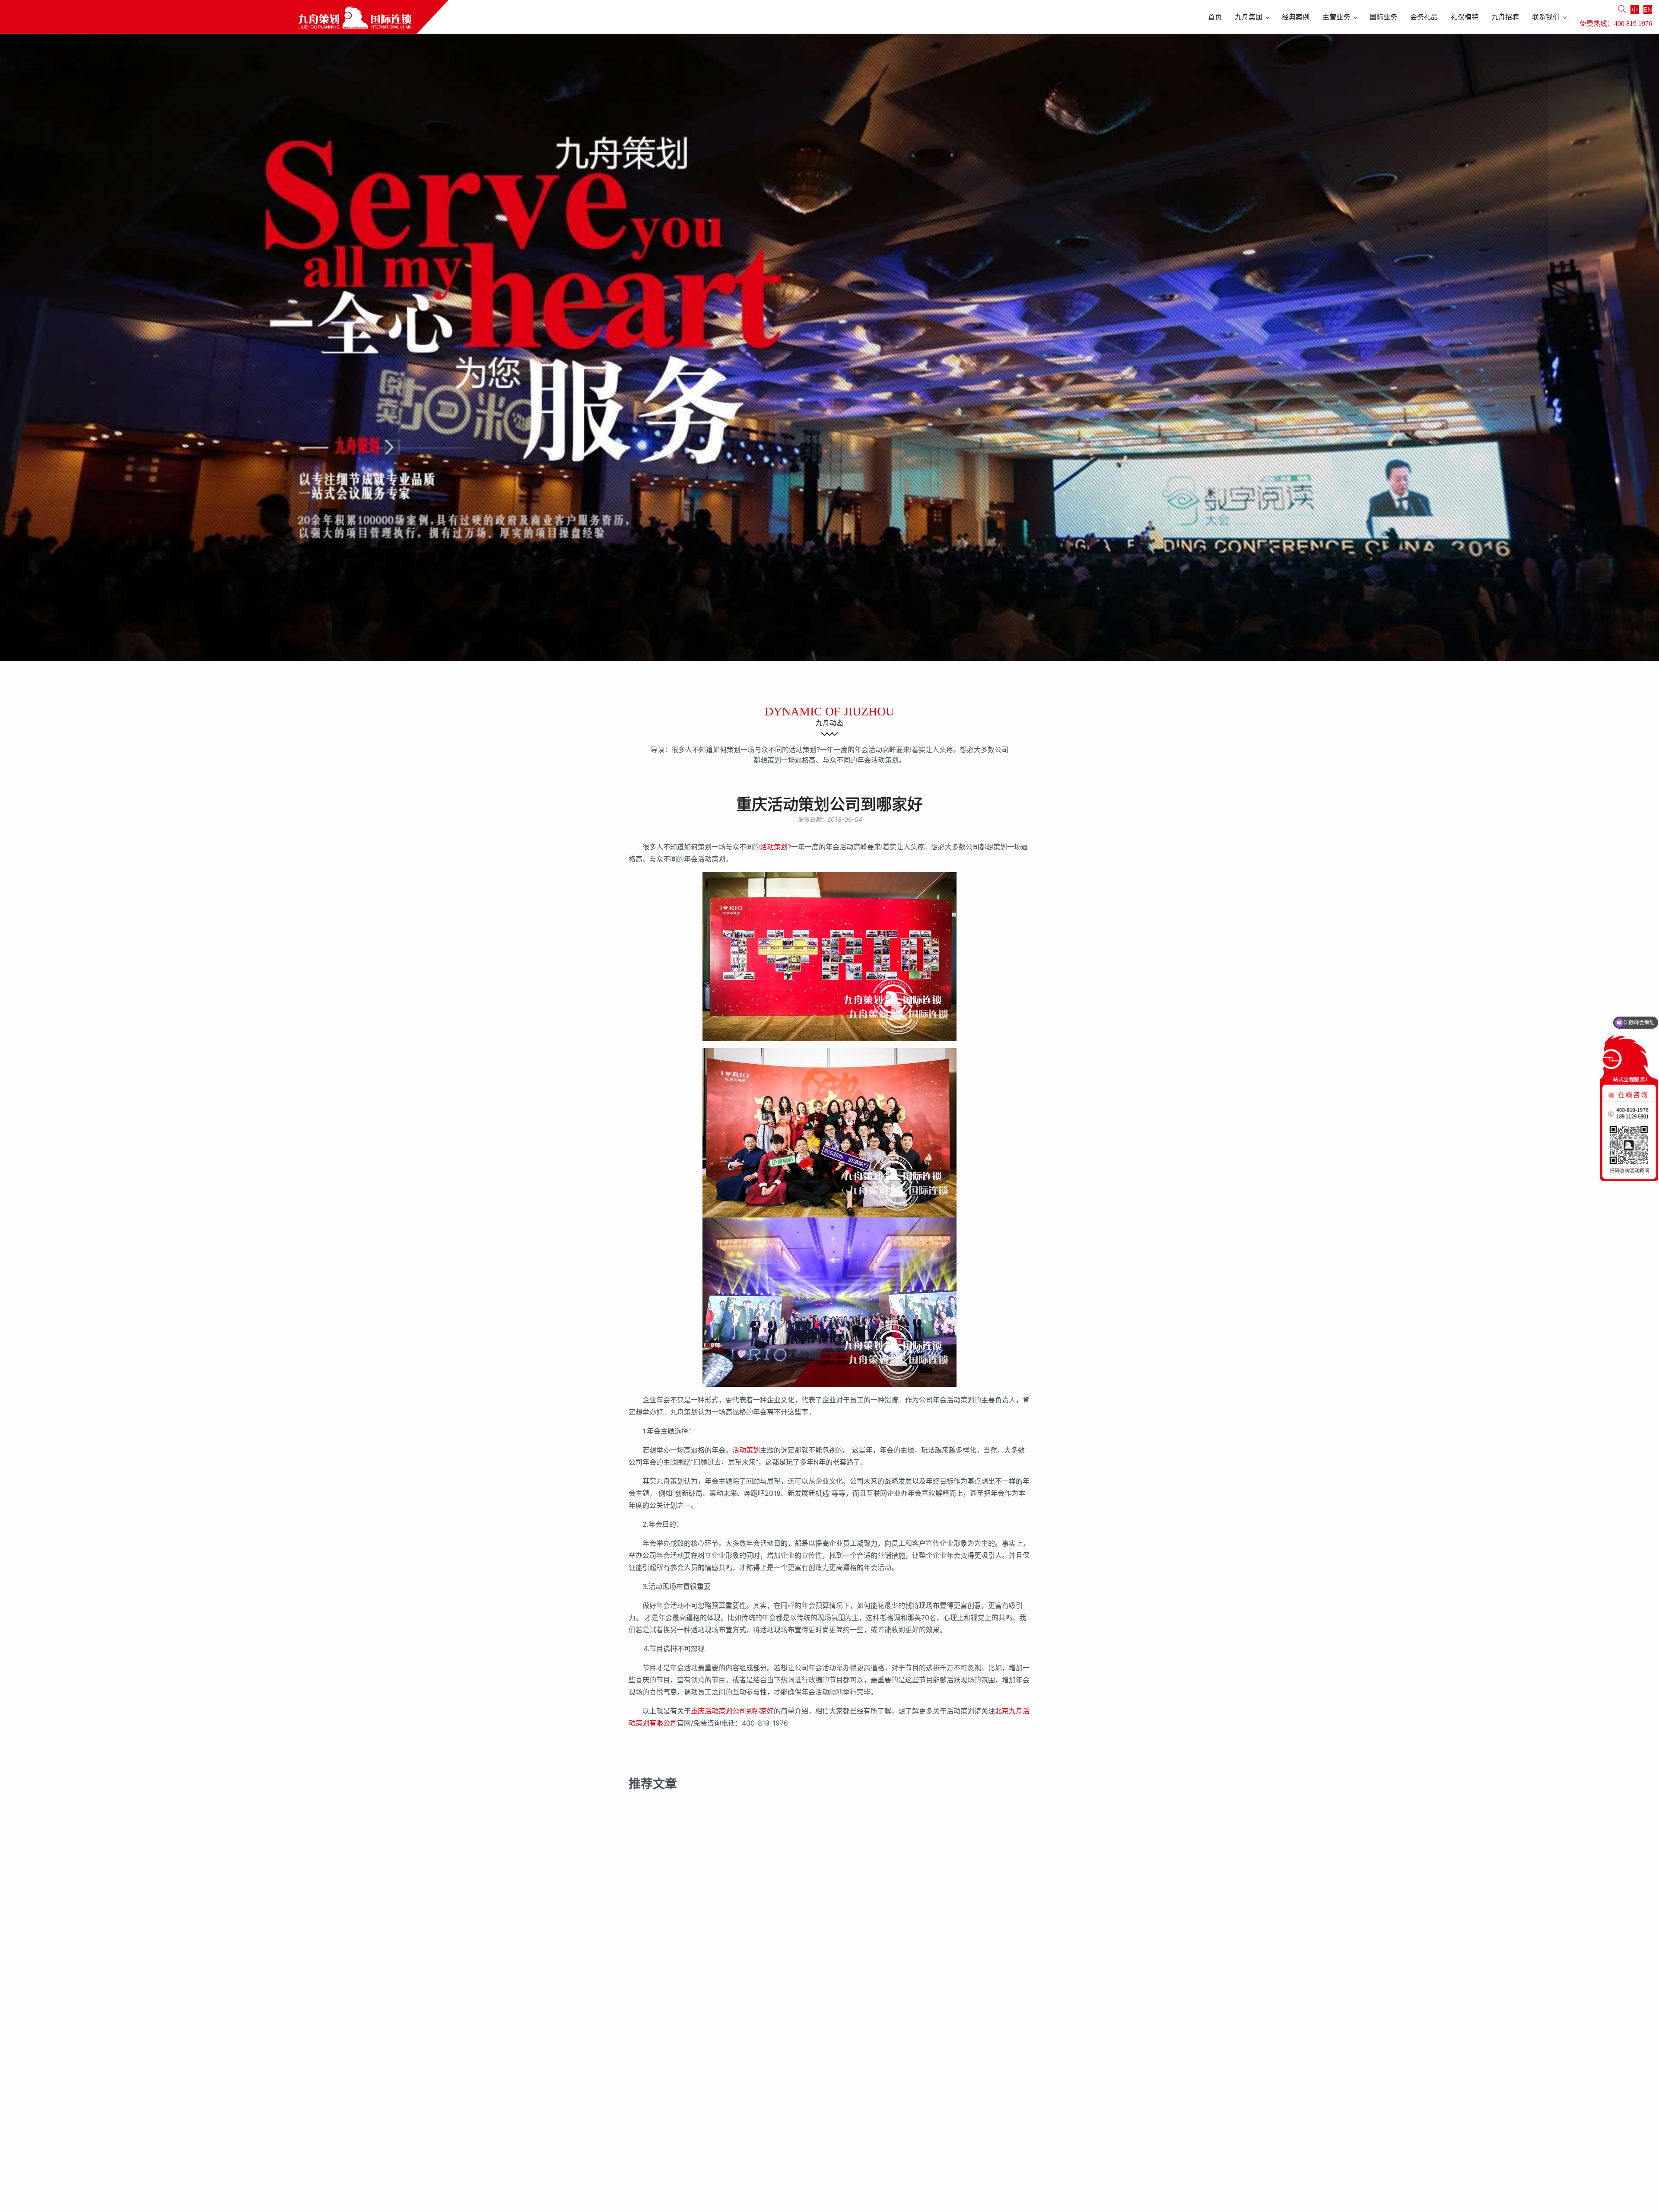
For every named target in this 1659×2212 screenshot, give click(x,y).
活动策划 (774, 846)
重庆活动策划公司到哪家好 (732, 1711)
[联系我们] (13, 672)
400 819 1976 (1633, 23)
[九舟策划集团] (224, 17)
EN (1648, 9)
...
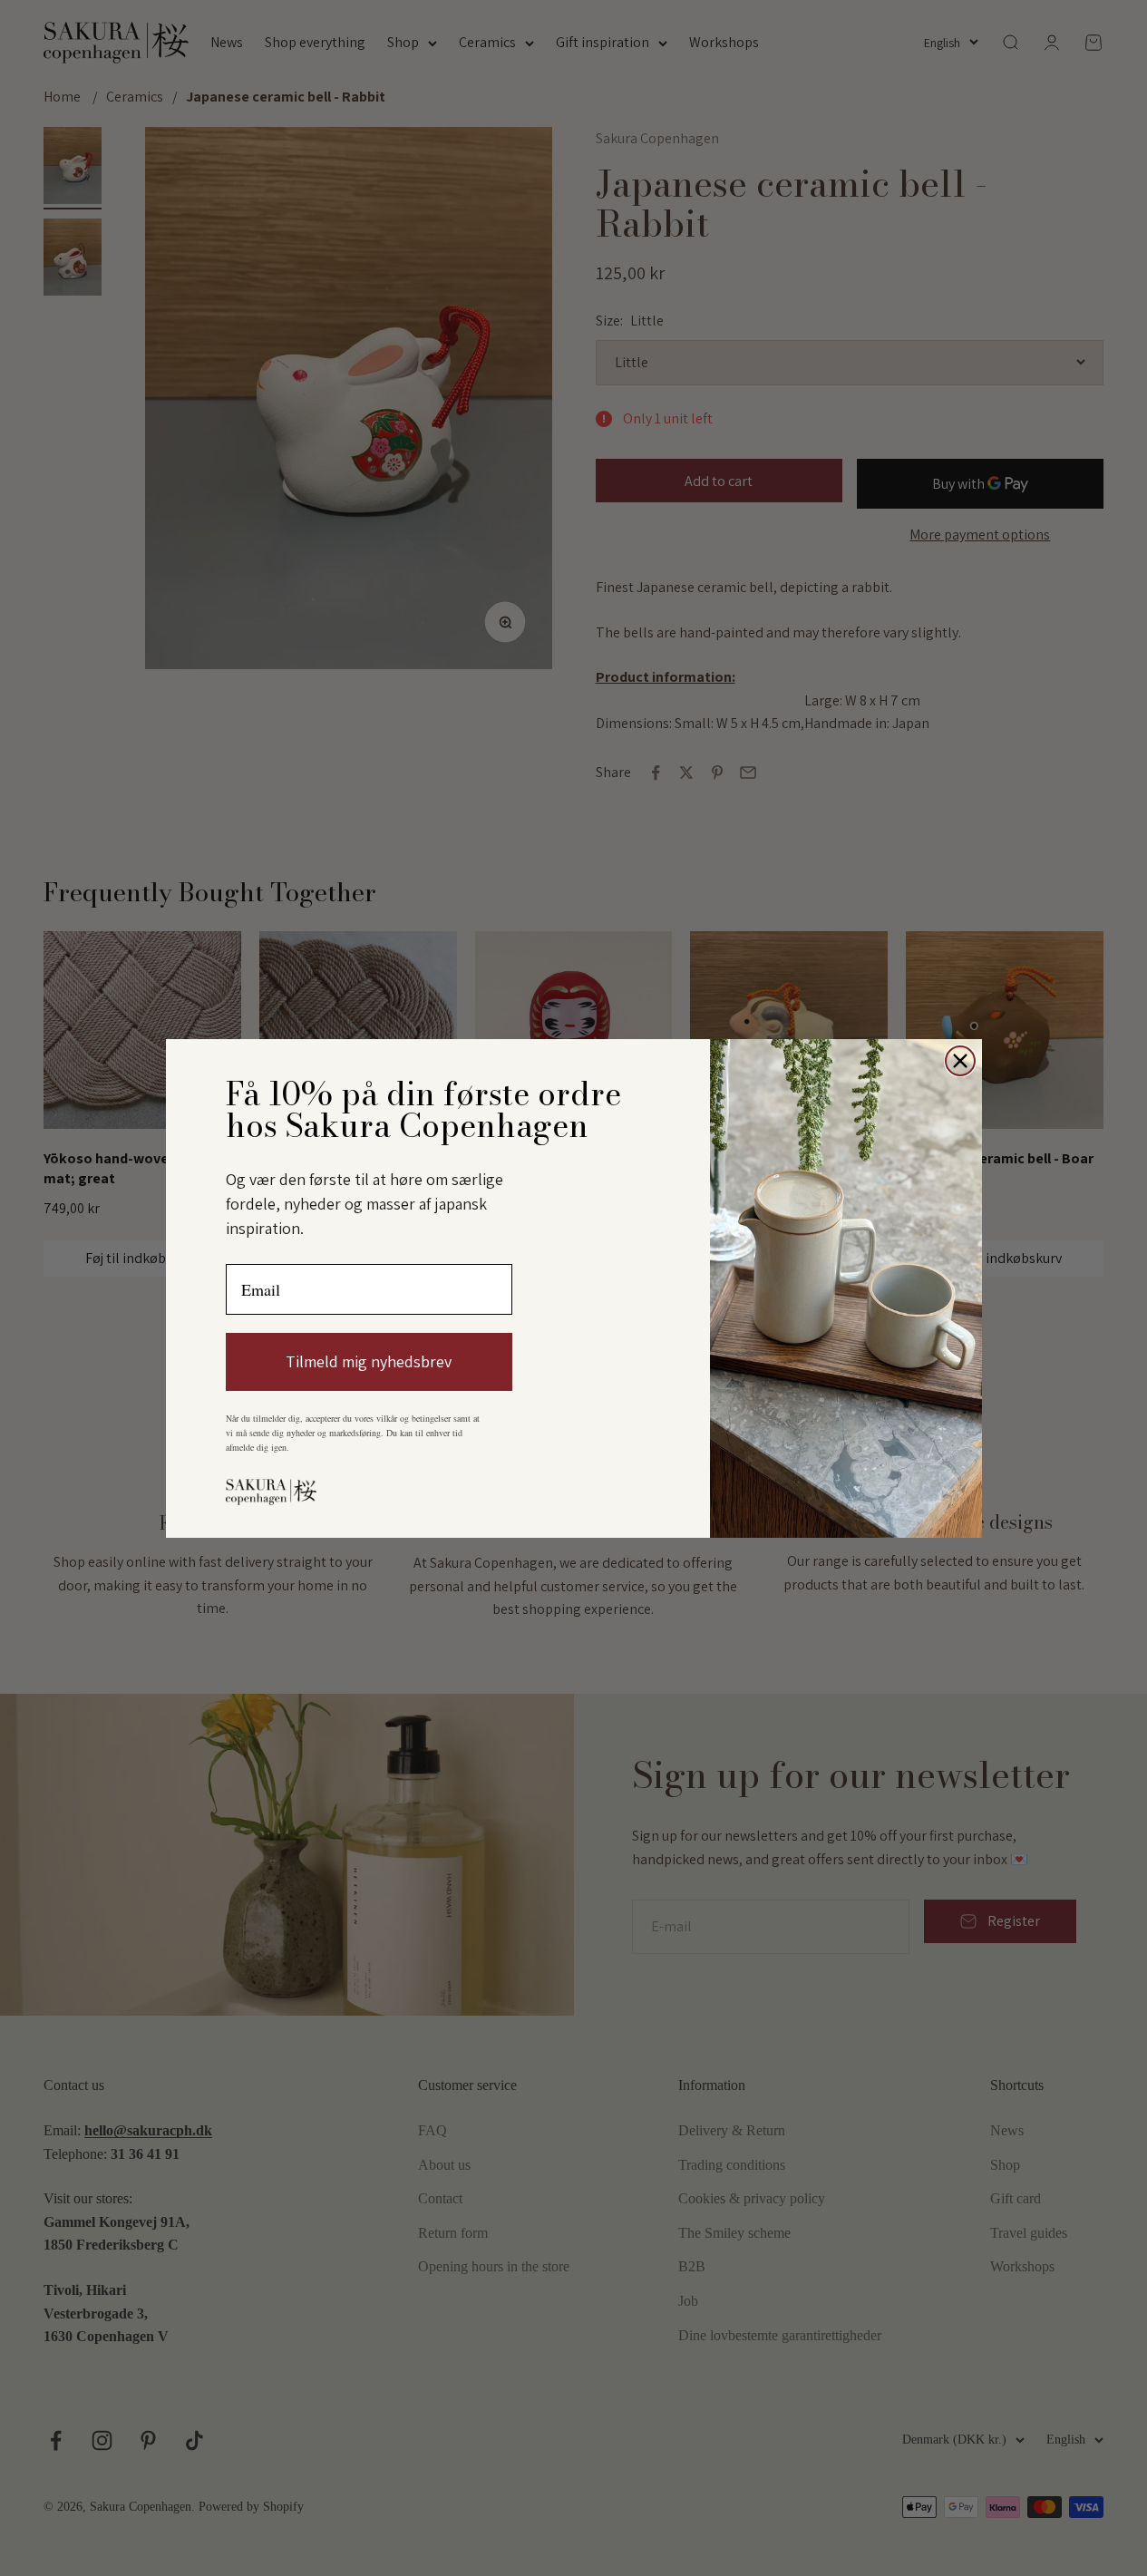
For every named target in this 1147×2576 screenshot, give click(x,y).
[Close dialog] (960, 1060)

→ **Task to complete**:
Everything above from the line containing "For every named target in this 1147×2576" down to the line containing "[Close dialog] (960, 1060)" is to be transcribed exactly, with both of those lines included and nothing else added.

→ **Exercise response**:
For every named target in this 1147×2576 screenshot, give click(x,y).
[Close dialog] (960, 1060)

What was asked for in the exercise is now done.